Do this now
- Block light from the reservoir.
- Cover unused holes.
- Remove exposed wet media.
- Clean between cycles.
- Keep airflow moving around trays.
Troubleshooting guide
People search this when the grow is already at risk. Use this page to make one clean diagnosis, then save the crop and setup so the next check is scheduled instead of guessed.
Diagnosis tool
Work through these in order. Beginners lose crops when they change every variable at once.
| Check | What to look for | If it fails |
|---|---|---|
| Roots | Pale color, firm texture, no bad smell | Clean, improve oxygen, or restart backups. |
| Light | Compact growth without burned tips | Adjust distance gradually, not all at once. |
| Water | No algae, smell, or heat stress | Block light and clean between cycles. |
| Numbers | Crop range near pH 5.8-6.5, EC 0.4-0.8 | Adjust slowly after roots and water are checked. |
| Cause | Why it matters | Beginner action |
|---|---|---|
| clear containers | This is the most common first variable to confirm. | Block light from the reservoir. |
| uncovered holes | This can compound the original issue if ignored. | Cover unused holes. |
| exposed wet media | This can compound the original issue if ignored. | Remove exposed wet media. |
| slow cleanup | This can compound the original issue if ignored. | Clean between cycles. |
| warm stagnant water | This can compound the original issue if ignored. | Keep airflow moving around trays. |
Start a backup microgreens cycle while you diagnose the current grow. A backup crop protects momentum and gives you a clean comparison if the damaged crop does not recover.
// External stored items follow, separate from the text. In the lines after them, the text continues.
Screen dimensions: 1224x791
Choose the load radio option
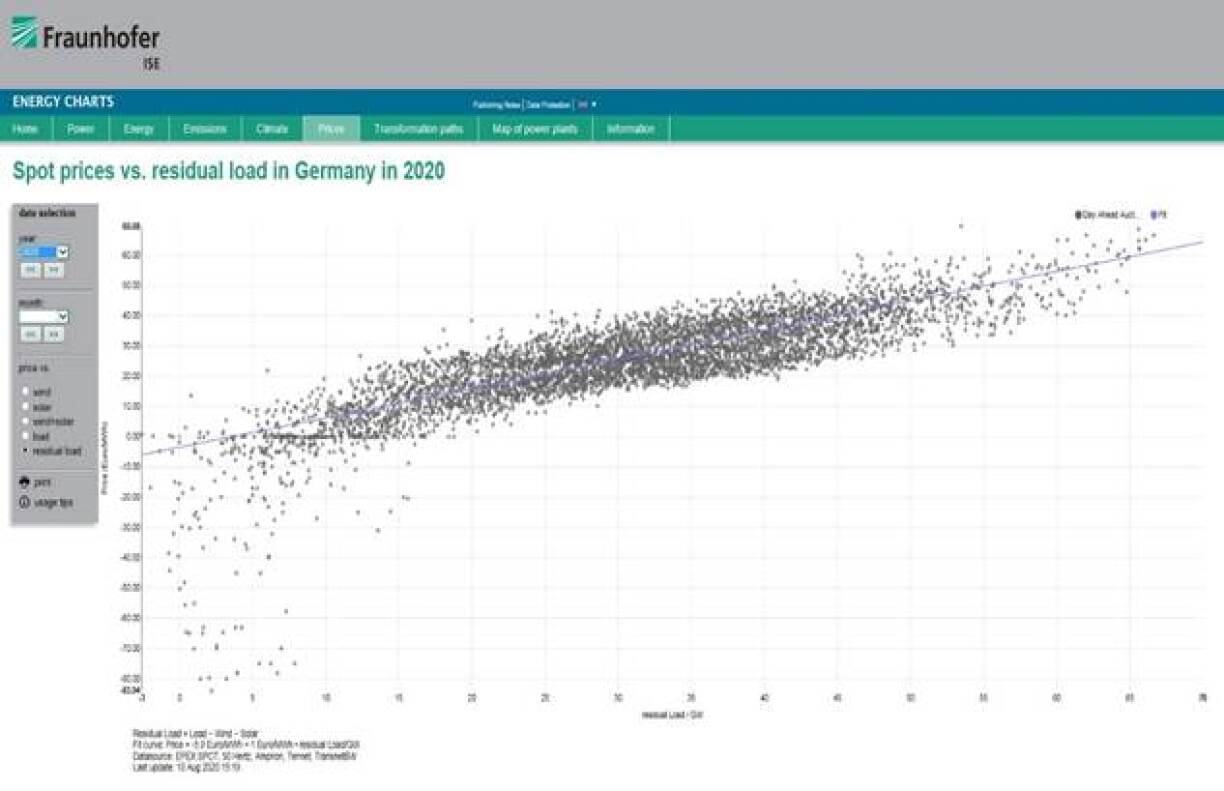(x=25, y=436)
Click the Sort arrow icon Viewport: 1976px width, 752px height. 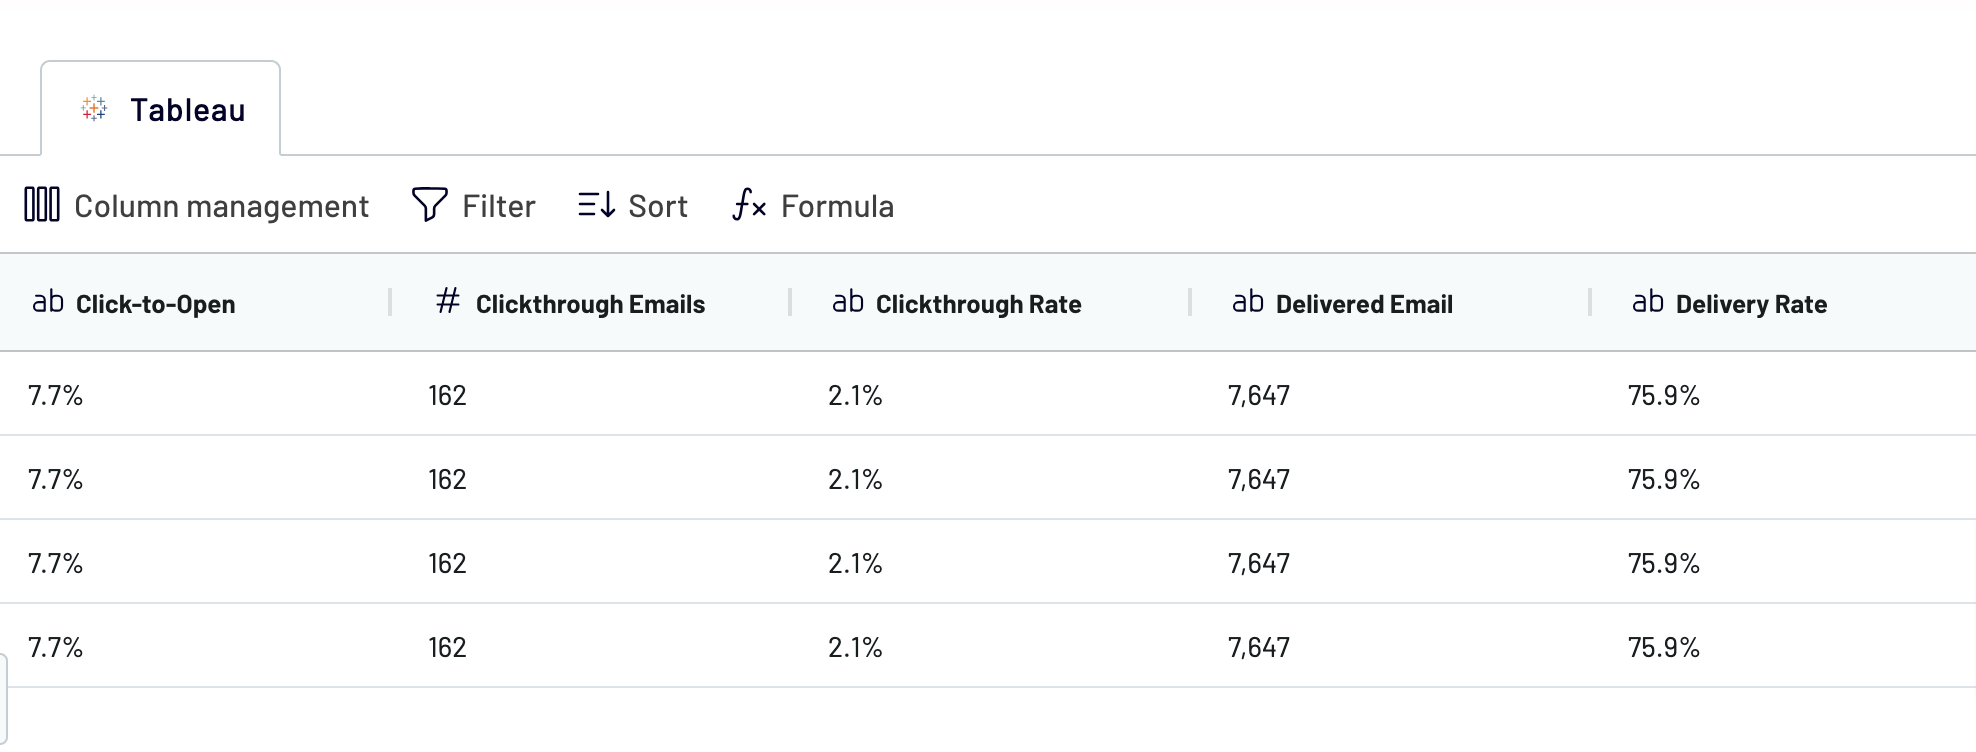(x=596, y=205)
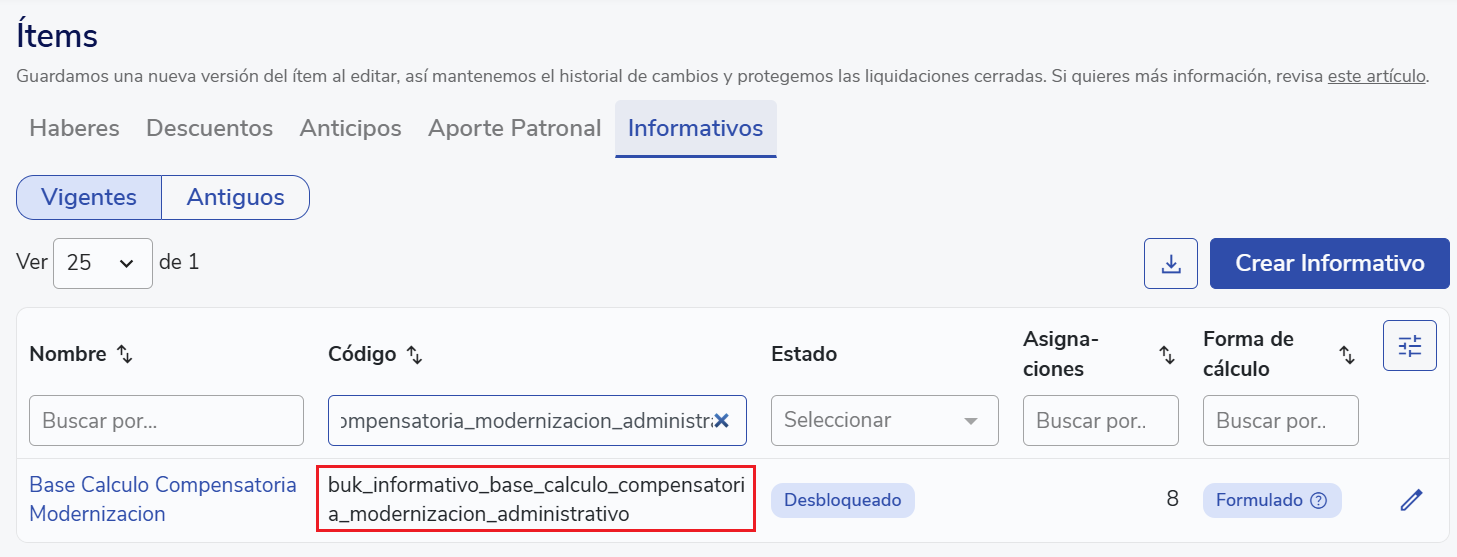The width and height of the screenshot is (1457, 557).
Task: Focus the Nombre search input field
Action: point(166,421)

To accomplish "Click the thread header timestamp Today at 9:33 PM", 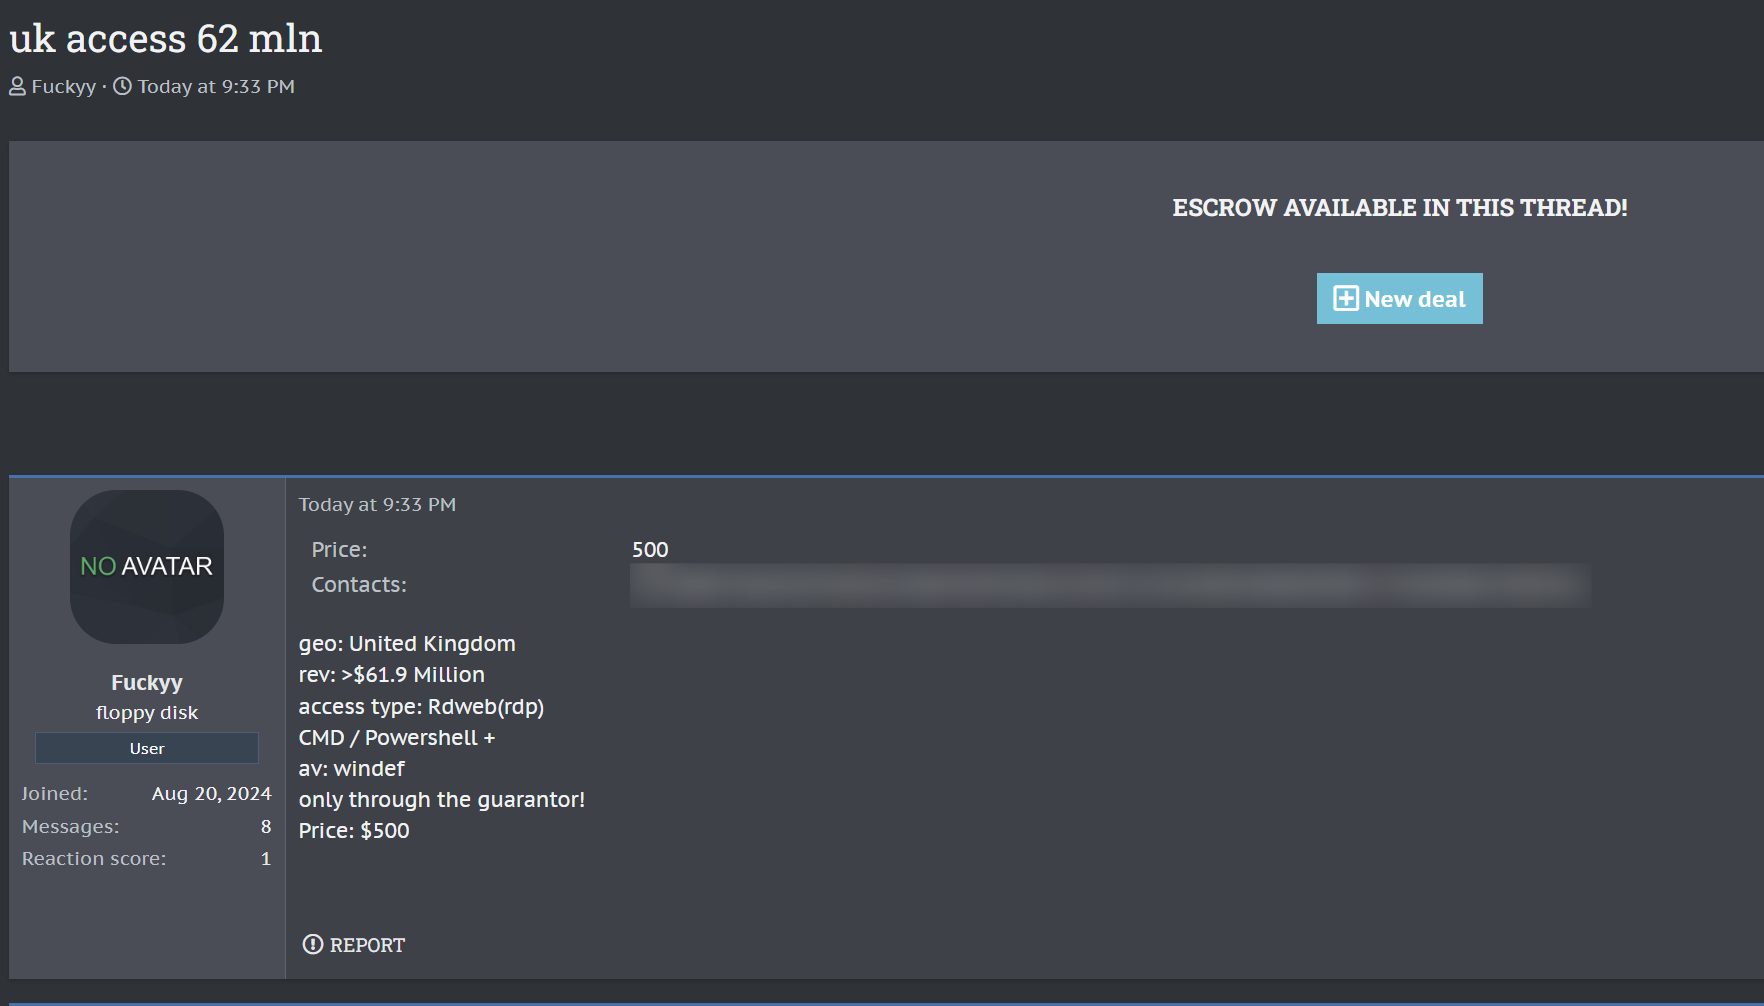I will (216, 87).
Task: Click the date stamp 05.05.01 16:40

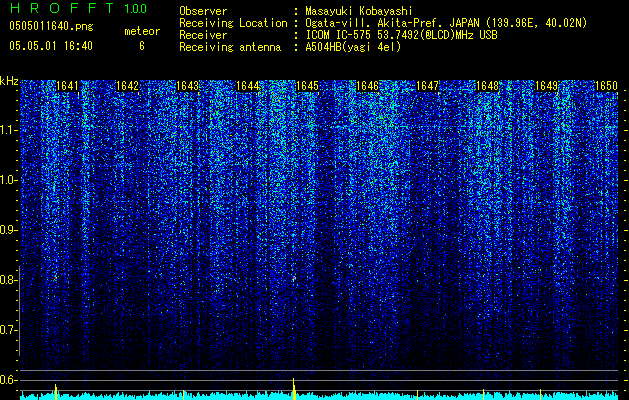Action: [51, 46]
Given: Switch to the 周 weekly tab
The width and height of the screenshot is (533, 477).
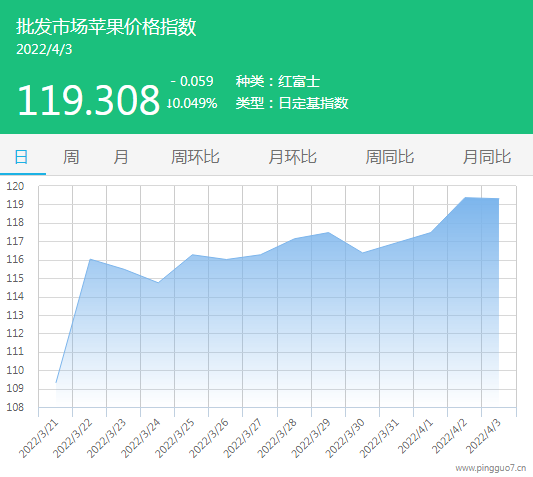Looking at the screenshot, I should pos(71,157).
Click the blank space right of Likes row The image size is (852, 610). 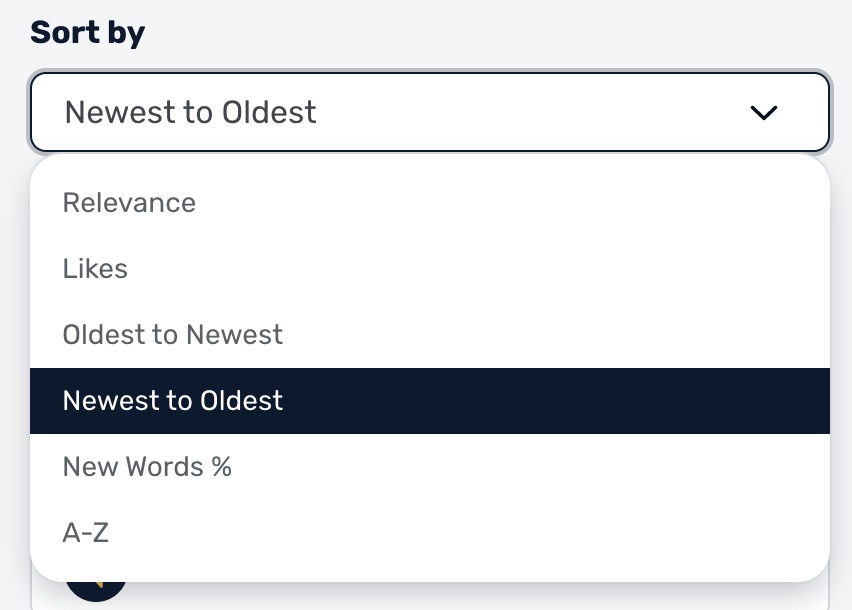tap(478, 269)
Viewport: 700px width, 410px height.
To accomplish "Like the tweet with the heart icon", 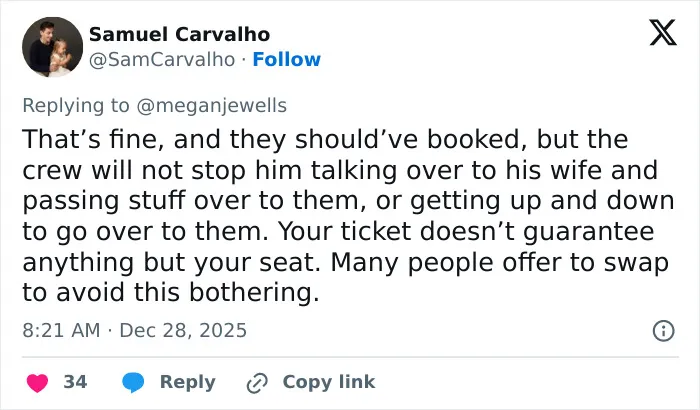I will (38, 383).

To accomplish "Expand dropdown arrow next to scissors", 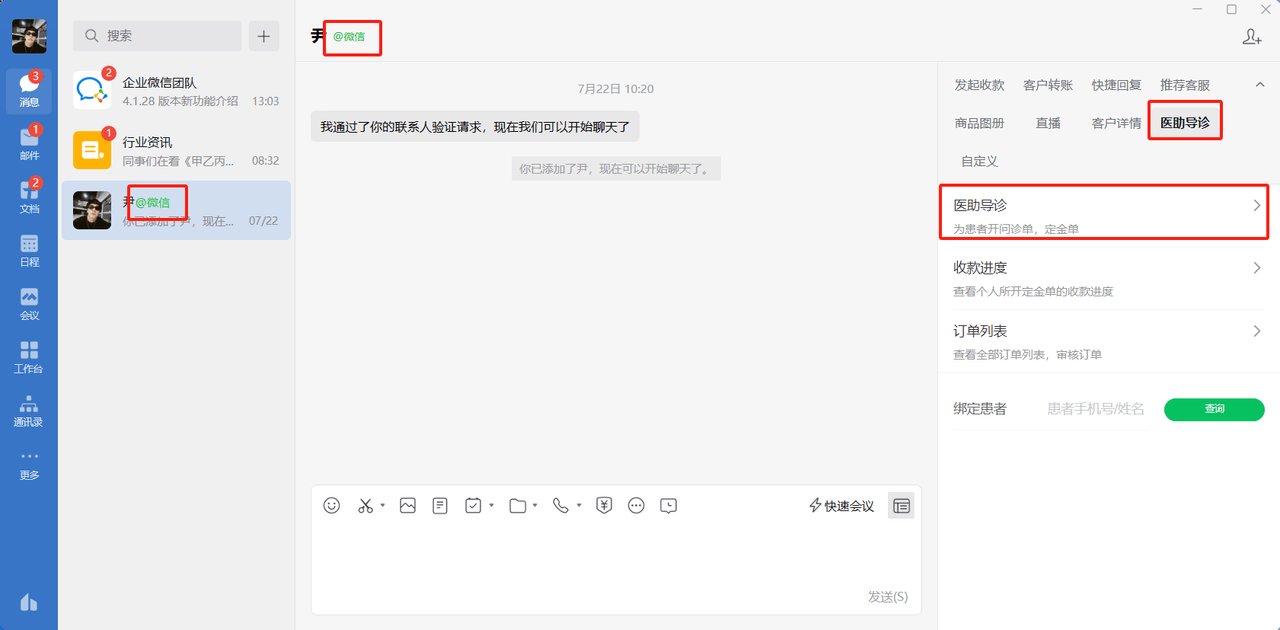I will pyautogui.click(x=383, y=506).

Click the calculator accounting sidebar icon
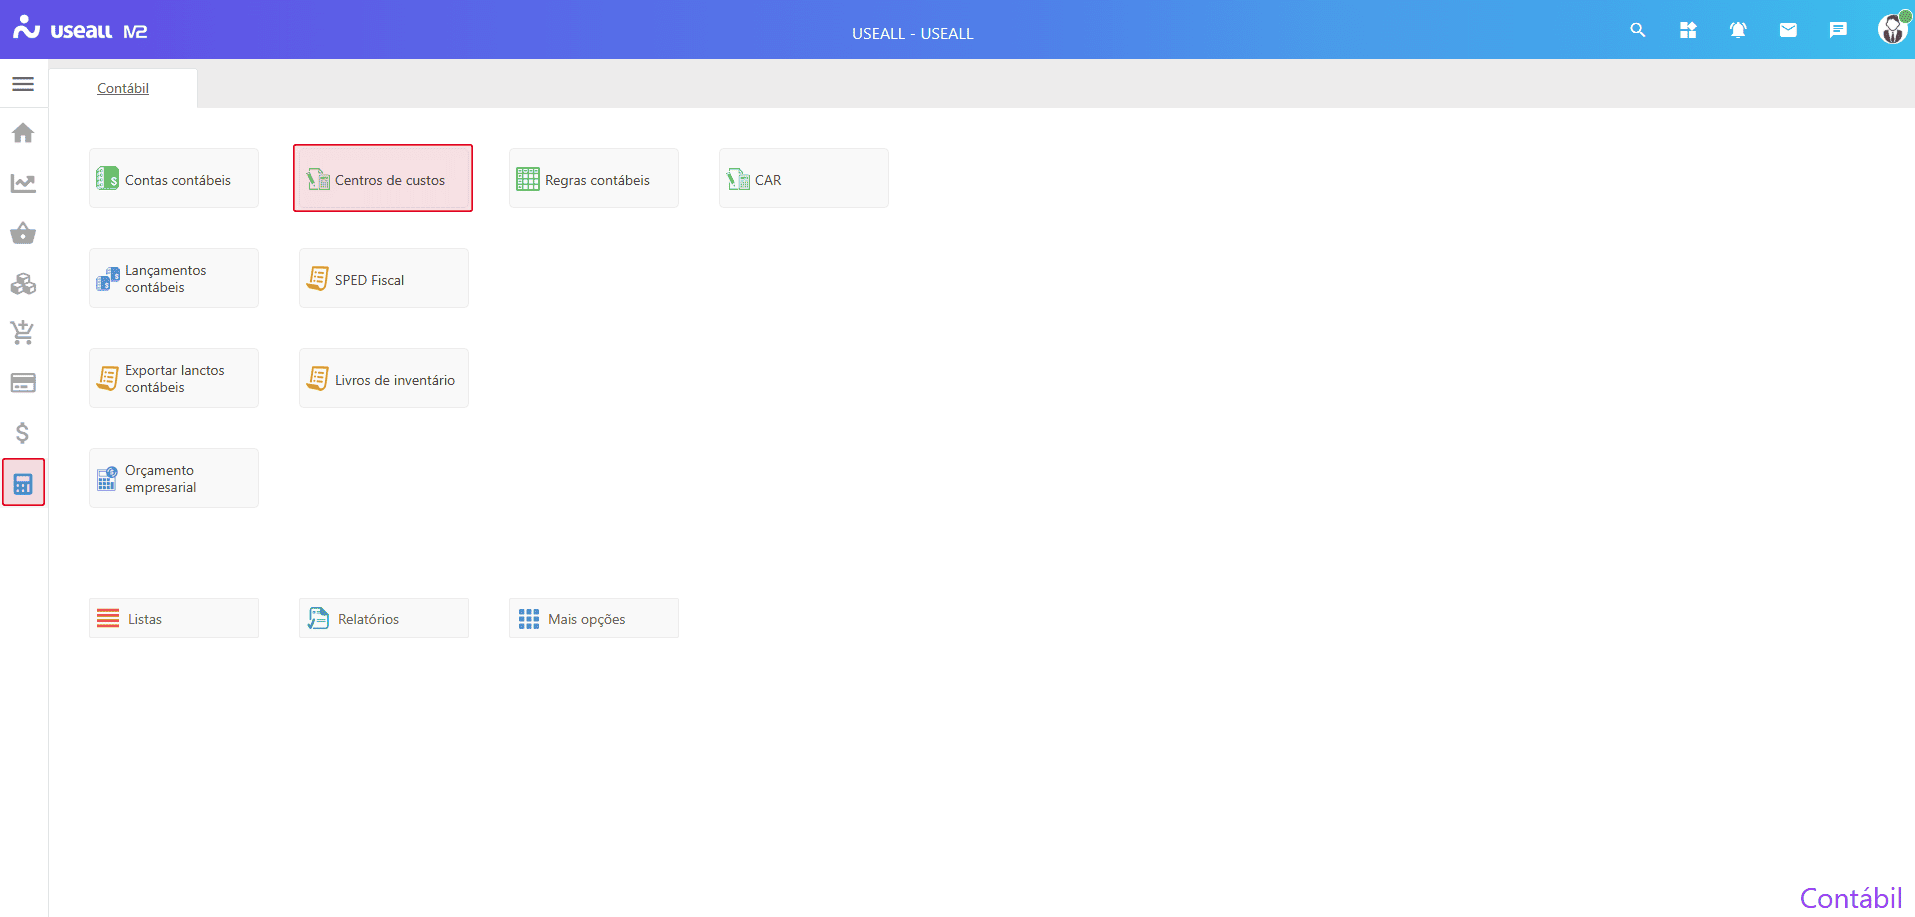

Buy the setup review when you are not sure whether the issue is crop choice, system mismatch, lighting, or nutrient management. The review is designed to turn messy beginner context into one next action.
Find where light is hitting nutrient solution or wet media.
Not immediately. Check roots, water condition, light, and crop stage first so you do not create a second problem while fixing the first.
Restart backup seeds when seedlings collapse, roots smell rotten, or the crop has been stalled for more than a week with no clear improvement.